WHAT IS REQUIRED: The records below need to be printed in full. Keep each one exact.

Items from a data source:
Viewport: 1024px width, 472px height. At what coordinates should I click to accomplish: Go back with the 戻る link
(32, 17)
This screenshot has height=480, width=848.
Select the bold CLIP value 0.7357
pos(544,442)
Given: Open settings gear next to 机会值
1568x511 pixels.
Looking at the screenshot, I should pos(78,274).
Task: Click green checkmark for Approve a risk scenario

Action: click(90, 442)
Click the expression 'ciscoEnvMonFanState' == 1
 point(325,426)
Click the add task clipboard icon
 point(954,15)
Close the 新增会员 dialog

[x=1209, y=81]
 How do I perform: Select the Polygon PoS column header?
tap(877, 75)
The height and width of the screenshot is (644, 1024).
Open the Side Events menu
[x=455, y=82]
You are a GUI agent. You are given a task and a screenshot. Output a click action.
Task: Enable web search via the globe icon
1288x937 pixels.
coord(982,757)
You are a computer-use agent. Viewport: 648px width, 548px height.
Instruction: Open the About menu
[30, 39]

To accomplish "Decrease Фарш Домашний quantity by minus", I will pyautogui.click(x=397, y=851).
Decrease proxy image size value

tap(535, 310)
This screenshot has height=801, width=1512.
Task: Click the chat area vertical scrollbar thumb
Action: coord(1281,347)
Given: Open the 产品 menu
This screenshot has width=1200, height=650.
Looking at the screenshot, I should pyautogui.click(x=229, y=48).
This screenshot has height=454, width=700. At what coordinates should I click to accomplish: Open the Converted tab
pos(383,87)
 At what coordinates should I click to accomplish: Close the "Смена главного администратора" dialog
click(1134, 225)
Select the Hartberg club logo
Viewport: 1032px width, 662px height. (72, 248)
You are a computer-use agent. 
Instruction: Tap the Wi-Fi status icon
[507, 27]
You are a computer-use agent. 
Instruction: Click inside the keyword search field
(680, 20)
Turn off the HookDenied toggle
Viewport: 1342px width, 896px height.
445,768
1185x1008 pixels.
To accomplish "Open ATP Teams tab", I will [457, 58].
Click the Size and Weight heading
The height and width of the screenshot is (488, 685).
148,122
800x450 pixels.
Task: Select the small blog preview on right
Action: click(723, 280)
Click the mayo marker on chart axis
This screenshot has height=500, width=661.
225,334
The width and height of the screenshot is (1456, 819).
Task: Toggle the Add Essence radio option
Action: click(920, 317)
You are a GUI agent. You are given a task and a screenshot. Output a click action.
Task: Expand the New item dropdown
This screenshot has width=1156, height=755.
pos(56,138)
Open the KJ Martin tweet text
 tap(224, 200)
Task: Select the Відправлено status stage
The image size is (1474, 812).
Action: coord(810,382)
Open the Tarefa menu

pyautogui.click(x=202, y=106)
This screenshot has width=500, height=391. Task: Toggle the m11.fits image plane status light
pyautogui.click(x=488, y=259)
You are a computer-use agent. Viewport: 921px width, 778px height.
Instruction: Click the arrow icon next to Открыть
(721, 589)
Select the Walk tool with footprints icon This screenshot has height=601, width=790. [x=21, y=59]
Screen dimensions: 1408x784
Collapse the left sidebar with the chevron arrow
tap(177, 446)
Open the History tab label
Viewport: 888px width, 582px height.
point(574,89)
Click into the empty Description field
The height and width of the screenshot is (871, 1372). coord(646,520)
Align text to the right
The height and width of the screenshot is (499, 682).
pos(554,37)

EXERCISE RESULT:
Viewport: 1024px width, 472px height. At what coordinates should I click to accomplish: Go back with the 戻る link
(32, 17)
This screenshot has height=480, width=848.
Select the bold CLIP value 0.7357
pos(544,442)
Given: Open settings gear next to 机会值
1568x511 pixels.
Looking at the screenshot, I should pos(78,274).
Task: Click green checkmark for Approve a risk scenario

Action: click(90, 442)
Click the expression 'ciscoEnvMonFanState' == 1
 point(325,426)
Click the add task clipboard icon
 point(954,15)
Close the 新增会员 dialog

[x=1209, y=81]
 How do I perform: Select the Polygon PoS column header?
tap(877, 75)
The height and width of the screenshot is (644, 1024).
Open the Side Events menu
[x=455, y=82]
You are a GUI agent. You are given a task and a screenshot. Output a click action.
Task: Enable web search via the globe icon
1288x937 pixels.
coord(982,757)
You are a computer-use agent. Viewport: 648px width, 548px height.
Instruction: Open the About menu
[30, 39]

To accomplish "Decrease Фарш Домашний quantity by minus", I will pyautogui.click(x=397, y=851).
Decrease proxy image size value

tap(535, 310)
This screenshot has height=801, width=1512.
Task: Click the chat area vertical scrollbar thumb
Action: coord(1281,347)
Given: Open the 产品 menu
This screenshot has width=1200, height=650.
Looking at the screenshot, I should pyautogui.click(x=229, y=48).
This screenshot has height=454, width=700. At what coordinates should I click to accomplish: Open the Converted tab
pos(383,87)
 At what coordinates should I click to accomplish: Close the "Смена главного администратора" dialog
click(1134, 225)
Select the Hartberg club logo
Viewport: 1032px width, 662px height. (72, 248)
You are a computer-use agent. 
Instruction: Tap the Wi-Fi status icon
[507, 27]
You are a computer-use agent. 
Instruction: Click inside the keyword search field
(680, 20)
Turn off the HookDenied toggle
Viewport: 1342px width, 896px height.
445,768
1185x1008 pixels.
To accomplish "Open ATP Teams tab", I will [457, 58].
Click the Size and Weight heading
The height and width of the screenshot is (488, 685).
148,122
800x450 pixels.
Task: Select the small blog preview on right
Action: click(723, 280)
Click the mayo marker on chart axis
This screenshot has height=500, width=661.
225,334
The width and height of the screenshot is (1456, 819).
Task: Toggle the Add Essence radio option
Action: click(920, 317)
You are a GUI agent. You are given a task and a screenshot. Output a click action.
Task: Expand the New item dropdown
This screenshot has width=1156, height=755.
pos(56,138)
Open the KJ Martin tweet text
 tap(224, 200)
Task: Select the Відправлено status stage
The image size is (1474, 812).
Action: coord(810,382)
Open the Tarefa menu

pyautogui.click(x=202, y=106)
This screenshot has width=500, height=391. Task: Toggle the m11.fits image plane status light
pyautogui.click(x=488, y=259)
You are a computer-use agent. Viewport: 921px width, 778px height.
Instruction: Click the arrow icon next to Открыть
(721, 589)
Select the Walk tool with footprints icon This screenshot has height=601, width=790. [x=21, y=59]
Screen dimensions: 1408x784
Collapse the left sidebar with the chevron arrow
tap(177, 446)
Open the History tab label
Viewport: 888px width, 582px height.
point(574,89)
Click into the empty Description field
The height and width of the screenshot is (871, 1372). coord(646,520)
Align text to the right
The height and width of the screenshot is (499, 682).
pos(554,37)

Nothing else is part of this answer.